HPIV2-seronegative African green monkeys (AGMs) were inoculated both intranasally (IN) and intratracheally (IT) with 1 ml of L-15 media containing 106.0 TCID50 of rHPIV2 per site. Nasopharyngeal (NP) swabs were collected on days 0–10 p.i., and tracheal lavage (TL) samples were collected on days 2, 4, 6, 8, and 10 p.i. Virus titers were determined by serial dilution of the samples on LLC-MK2 cells as described above and are expressed as log10 TCID50/ml. The lower limit of detection was 0.5 log10 TCID50/ml.

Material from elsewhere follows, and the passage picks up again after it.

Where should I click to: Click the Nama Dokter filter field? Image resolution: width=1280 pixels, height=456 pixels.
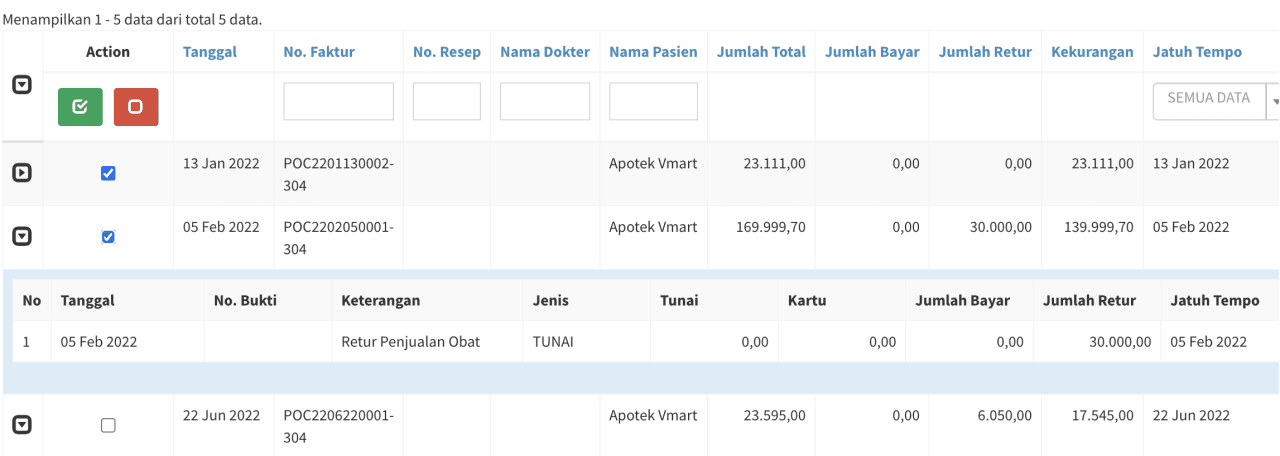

Antibody response to HPIV2 was determined by 60% plaque reduction neutralization titer (PRNT60) assay on LLC-MK2 cell monolayers for serum samples collected from AGMs on study days 0 and 28 p.i. Test sera were heat inactivated (56 °C for 30 min), and serial 4-fold dilutions beginning at 1:5 were made in OptiMEM supplemented with 5% FBS. rHPIV2-WT, diluted to 103.5 TCID50/ml, was added to the diluted serum and incubated at 32 °C for 1 h. Virus/Serum mixtures were then added to LLC-MK2 cell monolayers in 24-well plates, rocked for 1 h, and overlaid with 1% methylcellulose in OptiMEM. After incubation at 32 °C for 6 days, cells were fixed in methanol:acetone (50/50) and immunostained using rabbit anti-HPIV2 antiserum and goat anti-rabbit secondary antibody conjugated to horseradish peroxidase (KPL). Plaques were visualized using TrueBlue Peroxidase substrate (KPL).

Virus inoculation of HAE

Prior to inoculation with rHPIV2, the apical surfaces of HAE were rinsed with PBS to remove apical surface secretions and fresh medium was supplied to the basolateral compartments. HAE cultures were inoculated with rHPIV2s at low MOI (0.01 TCID50/cell) in 200-μl inocula applied to the apical surface, and the cultures were incubated at 37 °C for 2 h. The apical surfaces of the cultures were then rinsed 3 × 5 min with PBS and returned to the 37 °C incubator. Apical wash samples were collected on days 0–7 p.i. after incubating the apical surface with 400 μl media for 30 min at 37 °C. The apical wash media were recovered and stored at −80 °C until virus titer was determined as described above.